Throughout John’s Gospel, Jesus uses this formulation, “I am,” to reveal the many ways that he embodies the presence of God, including “the bread of Life” (6:35), “the light of the world” (8:12), and “the resurrection and the life” (11:25). When Jesus declares that he is the good shepherd, he not only identifies himself with God’s name, but also with God’s care for the people.

Jesus clearly implied that the religious leaders in Jerusalem were not shepherds at all, but rather were like a “hired hand” who “does not care for the sheep” (10:13). His language in this passage evokes the prophecy of Ezekiel against the political and religious leaders of his own time. Through the prophet God calls them out for neglecting and preying on the flock: “I am against the shepherds and I will demand my sheep at their hand” (Ez 34:10).

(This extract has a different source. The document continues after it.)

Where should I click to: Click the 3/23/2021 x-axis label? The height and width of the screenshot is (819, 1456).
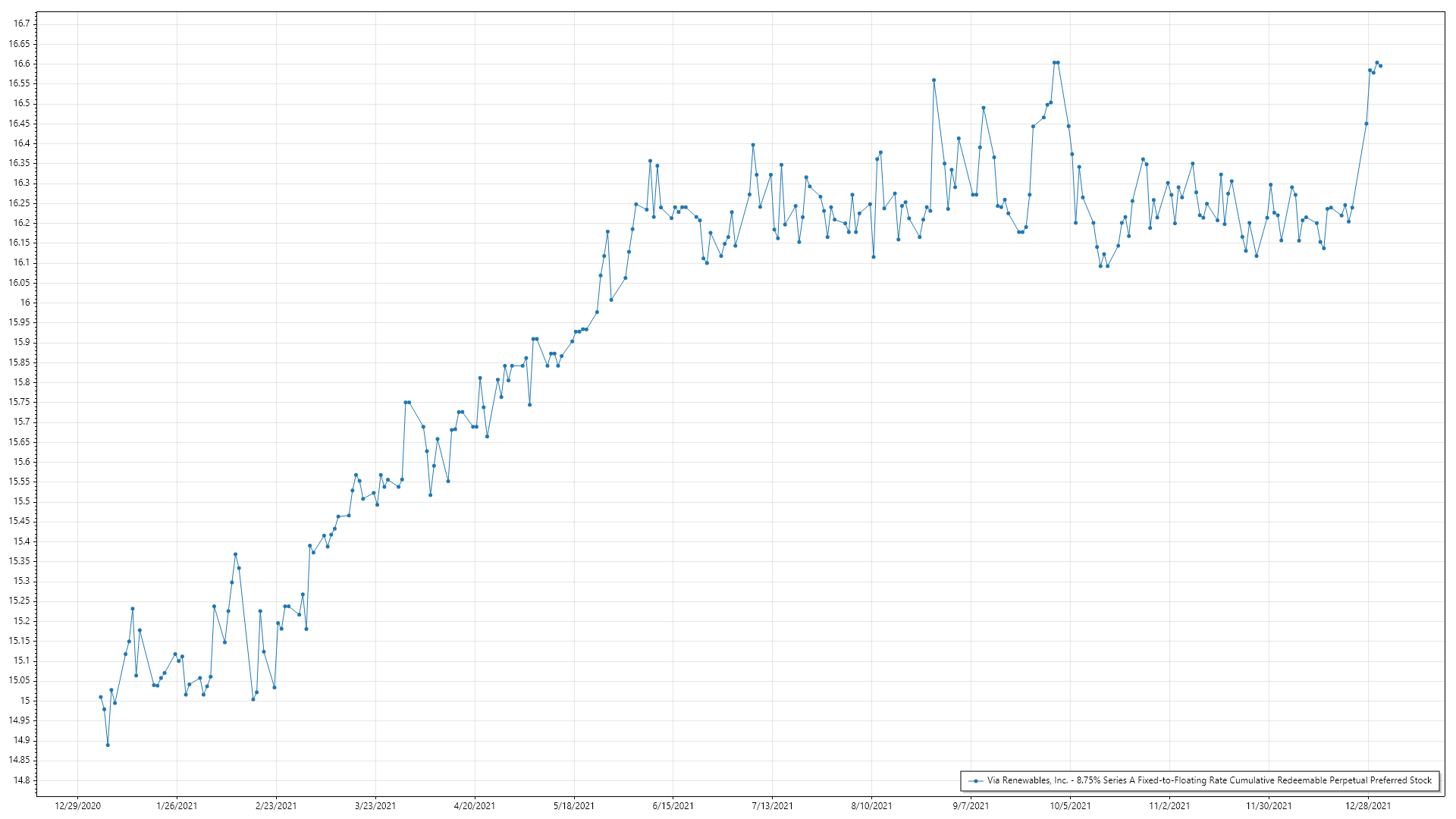(x=375, y=805)
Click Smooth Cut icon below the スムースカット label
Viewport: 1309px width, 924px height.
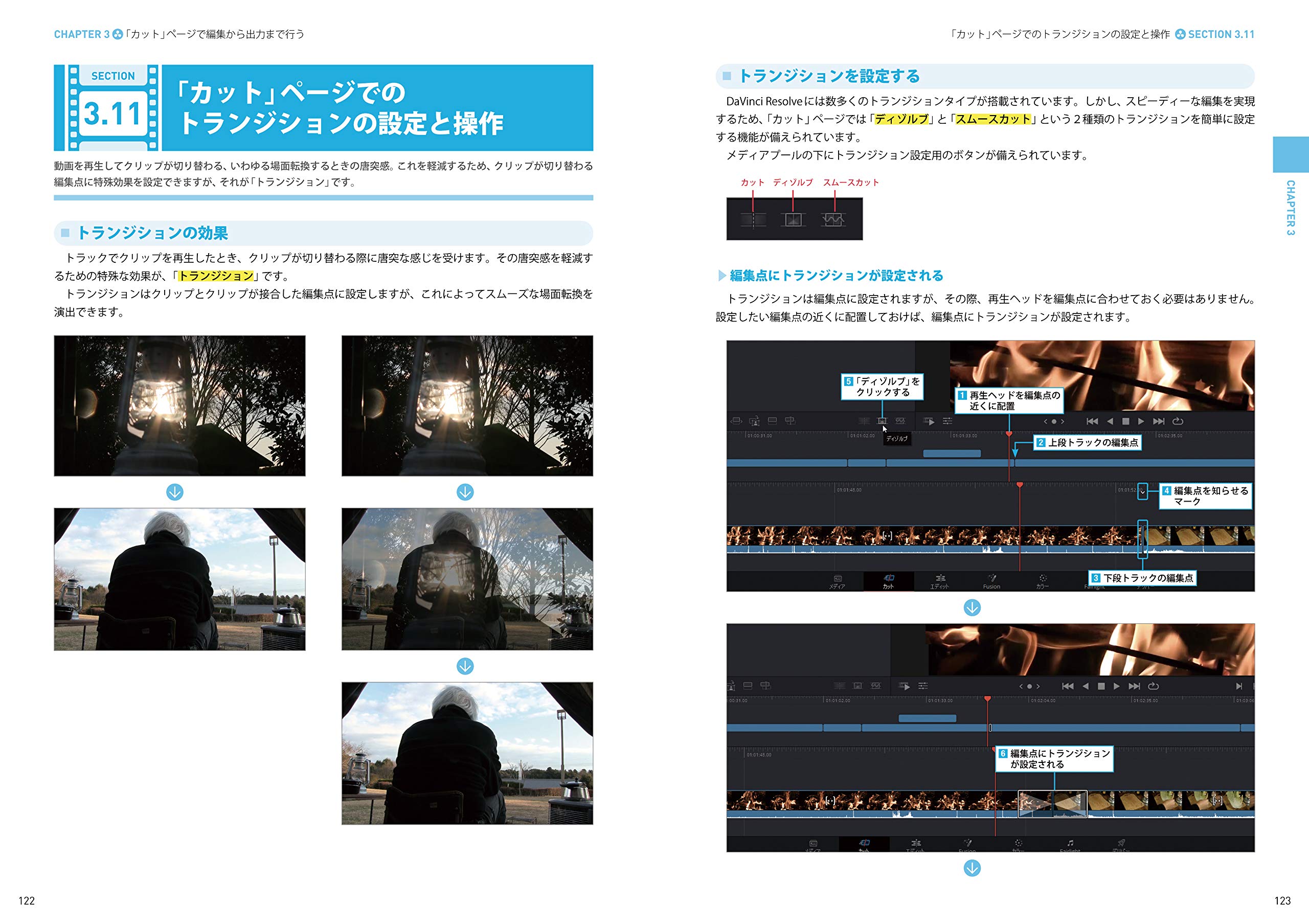(x=833, y=219)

In their place, God pledges, “I myself will be the shepherd of my sheep, and I will make them lie down, says the Lord GOD. I will seek the lost, and I will bring back the strayed, and I will bind up the injured, and I will strengthen the weak, but the fat and the strong I will destroy. I will feed them with justice” (Ez 34:15-16). In much the same way, the words of Jesus in today’s Gospel are both reassurance for those in need of a caring leader and a biting critique of those who abuse their position through negligence, division, or intimidation.

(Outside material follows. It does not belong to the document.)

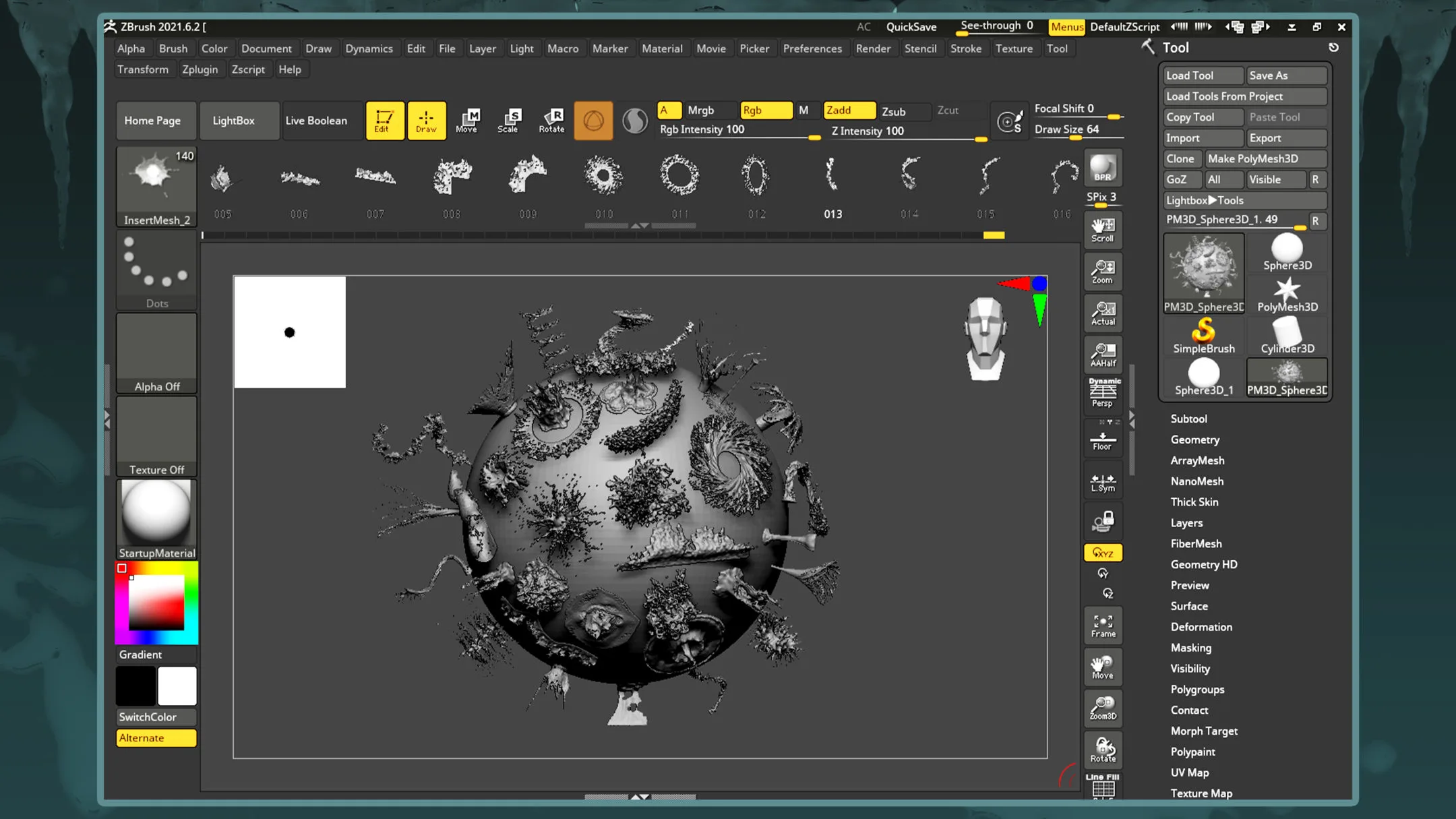Expand the Deformation section
The image size is (1456, 819).
click(1201, 627)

As the “good shepherd,” Jesus embraced as his own the mission to seek, gather, heal, and strengthen. The English word “good” unfortunately fails to convey the full sense of the Greek word kalos, which might be more accurately rendered as “genuine” or “model.” He is the true leader of the flock, who even lays down his life for the sheep then takes it up again (Jn 10:17).

The words of Jesus have implications for both leaders and followers today. They suggest that those who have charge of others in any community should be measured against the example of the good/model shepherd. Authentic leaders work for the common good above all else, reach out to those who are lost or marginalized, seek to bring people together, and call out injustice against the vulnerable. Imagine an election campaign, a search committee, or even a church council where these elements were the primary considerations for choosing or evaluating leaders.

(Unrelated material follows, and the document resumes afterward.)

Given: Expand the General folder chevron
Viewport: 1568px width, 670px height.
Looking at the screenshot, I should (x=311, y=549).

Today’s Gospel also reminds Christian believers that as we live out our Easter faith in community, our allegiance is primarily to Christ rather than any religious or political leader. The path of discipleship may be challenging and even costly, but we can follow with confidence in the Good Shepherd’s care for us. We rejoice today in the depth of his love: “I lay down my life in order to take it up again” (Jn 10:17). The Good Shepherd has risen and remains with us to guide and care for us even when others fail.

A Hymn for Today: “Good Shepherd, You Know Us”

Anglican priest Christopher M. Idle is a long-time member of the Jubilate Group of British hymn and song writers, which started in the early 1980s and continues to this day. They were part of a larger ecumenical “hymn explosion” that began to flourish during that period. This text by Idle is based on today’s Gospel reading from John 10.

Good Shepherd, you know us, you call us by name.
You lead us; we gladly acknowledge your claim.
Your voice has compelled us; we come at your call.
And none you have chosen will finally fall.

Good Shepherd, you warn us of robbers and thieves,
The hireling, the wolf who destroys and deceives.
All praise for your promise on which we shall stand,
That no one can snatch us from out of your hand.

Good Shepherd, you lay down your life for the sheep.
Your love is not fickle, your gift is not cheap.
You spend your life freely, you take it again.
You died, so we live; we are healed by your pain.

At one with the Father, you made yourself known:
“I am the Good Shepherd,” at one with your own.
You loved us before we had heeded or heard;
By grace we respond to your lifegiving word.

Text: Christopher M. Idle, b. 1938. © 2001, 2002, 2005, The Jubilate Group, admin. by Hope Publishing Co. Used by permission under OneLicense #A-729857.